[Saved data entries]
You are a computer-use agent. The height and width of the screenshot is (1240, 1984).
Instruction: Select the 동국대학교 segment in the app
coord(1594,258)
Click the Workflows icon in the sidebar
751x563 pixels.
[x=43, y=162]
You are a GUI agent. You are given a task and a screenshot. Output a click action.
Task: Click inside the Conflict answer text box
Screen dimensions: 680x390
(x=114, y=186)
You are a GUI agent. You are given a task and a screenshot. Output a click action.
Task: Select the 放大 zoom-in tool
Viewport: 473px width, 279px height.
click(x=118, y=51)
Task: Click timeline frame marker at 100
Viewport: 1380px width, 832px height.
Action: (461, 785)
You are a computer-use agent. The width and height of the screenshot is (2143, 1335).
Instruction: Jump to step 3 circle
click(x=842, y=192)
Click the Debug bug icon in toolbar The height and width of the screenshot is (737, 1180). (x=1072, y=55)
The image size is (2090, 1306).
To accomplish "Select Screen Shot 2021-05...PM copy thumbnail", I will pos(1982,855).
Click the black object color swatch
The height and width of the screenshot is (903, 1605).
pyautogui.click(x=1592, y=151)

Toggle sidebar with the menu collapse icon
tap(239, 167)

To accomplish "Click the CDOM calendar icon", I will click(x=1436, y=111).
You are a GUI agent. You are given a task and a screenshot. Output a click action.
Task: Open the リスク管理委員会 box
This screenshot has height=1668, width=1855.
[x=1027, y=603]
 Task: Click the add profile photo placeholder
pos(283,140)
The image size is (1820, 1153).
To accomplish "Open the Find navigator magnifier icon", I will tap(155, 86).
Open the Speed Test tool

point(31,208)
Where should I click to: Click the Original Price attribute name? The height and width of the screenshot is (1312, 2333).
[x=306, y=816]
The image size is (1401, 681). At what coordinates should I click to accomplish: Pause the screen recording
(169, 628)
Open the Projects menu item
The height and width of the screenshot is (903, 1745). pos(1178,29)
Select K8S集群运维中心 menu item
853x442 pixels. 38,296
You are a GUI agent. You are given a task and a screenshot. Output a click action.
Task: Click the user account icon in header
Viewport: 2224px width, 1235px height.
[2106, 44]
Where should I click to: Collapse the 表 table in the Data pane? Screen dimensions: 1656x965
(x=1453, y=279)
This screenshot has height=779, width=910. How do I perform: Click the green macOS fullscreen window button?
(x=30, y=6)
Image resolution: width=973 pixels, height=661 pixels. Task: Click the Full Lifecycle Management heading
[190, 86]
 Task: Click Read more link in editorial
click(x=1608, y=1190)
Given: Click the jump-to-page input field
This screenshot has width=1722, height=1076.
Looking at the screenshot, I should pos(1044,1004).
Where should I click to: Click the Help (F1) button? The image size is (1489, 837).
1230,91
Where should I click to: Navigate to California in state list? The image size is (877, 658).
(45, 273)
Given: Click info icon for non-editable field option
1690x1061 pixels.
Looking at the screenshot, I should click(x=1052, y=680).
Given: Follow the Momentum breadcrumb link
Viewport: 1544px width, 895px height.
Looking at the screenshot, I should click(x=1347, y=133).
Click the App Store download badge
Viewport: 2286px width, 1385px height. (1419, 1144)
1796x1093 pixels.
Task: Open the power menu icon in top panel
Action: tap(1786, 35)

> [Work item]:
Please retype all of the lines above exactly as they stand.

> [Result]:
You are a computer-use agent. The height and width of the screenshot is (1240, 1984).
Instruction: Select the 동국대학교 segment in the app
coord(1594,258)
Click the Workflows icon in the sidebar
751x563 pixels.
[x=43, y=162]
You are a GUI agent. You are given a task and a screenshot. Output a click action.
Task: Click inside the Conflict answer text box
Screen dimensions: 680x390
(x=114, y=186)
You are a GUI agent. You are given a task and a screenshot. Output a click action.
Task: Select the 放大 zoom-in tool
Viewport: 473px width, 279px height.
click(x=118, y=51)
Task: Click timeline frame marker at 100
Viewport: 1380px width, 832px height.
Action: (461, 785)
You are a computer-use agent. The width and height of the screenshot is (2143, 1335).
Instruction: Jump to step 3 circle
click(x=842, y=192)
Click the Debug bug icon in toolbar The height and width of the screenshot is (737, 1180). (x=1072, y=55)
The image size is (2090, 1306).
To accomplish "Select Screen Shot 2021-05...PM copy thumbnail", I will pos(1982,855).
Click the black object color swatch
The height and width of the screenshot is (903, 1605).
pyautogui.click(x=1592, y=151)

Toggle sidebar with the menu collapse icon
tap(239, 167)

To accomplish "Click the CDOM calendar icon", I will click(x=1436, y=111).
You are a GUI agent. You are given a task and a screenshot. Output a click action.
Task: Open the リスク管理委員会 box
This screenshot has height=1668, width=1855.
[x=1027, y=603]
 Task: Click the add profile photo placeholder
pos(283,140)
The image size is (1820, 1153).
To accomplish "Open the Find navigator magnifier icon", I will tap(155, 86).
Open the Speed Test tool

point(31,208)
Where should I click to: Click the Original Price attribute name? The height and width of the screenshot is (1312, 2333).
[x=306, y=816]
The image size is (1401, 681). At what coordinates should I click to accomplish: Pause the screen recording
(169, 628)
Open the Projects menu item
The height and width of the screenshot is (903, 1745). pos(1178,29)
Select K8S集群运维中心 menu item
853x442 pixels. 38,296
You are a GUI agent. You are given a task and a screenshot. Output a click action.
Task: Click the user account icon in header
Viewport: 2224px width, 1235px height.
[2106, 44]
Where should I click to: Collapse the 表 table in the Data pane? Screen dimensions: 1656x965
(x=1453, y=279)
This screenshot has height=779, width=910. How do I perform: Click the green macOS fullscreen window button?
(x=30, y=6)
Image resolution: width=973 pixels, height=661 pixels. Task: Click the Full Lifecycle Management heading
[190, 86]
 Task: Click Read more link in editorial
click(x=1608, y=1190)
Given: Click the jump-to-page input field
This screenshot has width=1722, height=1076.
Looking at the screenshot, I should pos(1044,1004).
Where should I click to: Click the Help (F1) button? The image size is (1489, 837).
1230,91
Where should I click to: Navigate to California in state list? The image size is (877, 658).
(45, 273)
Given: Click info icon for non-editable field option
1690x1061 pixels.
Looking at the screenshot, I should click(x=1052, y=680).
Given: Follow the Momentum breadcrumb link
Viewport: 1544px width, 895px height.
Looking at the screenshot, I should click(x=1347, y=133).
Click the App Store download badge
Viewport: 2286px width, 1385px height. (1419, 1144)
1796x1093 pixels.
Task: Open the power menu icon in top panel
Action: tap(1786, 35)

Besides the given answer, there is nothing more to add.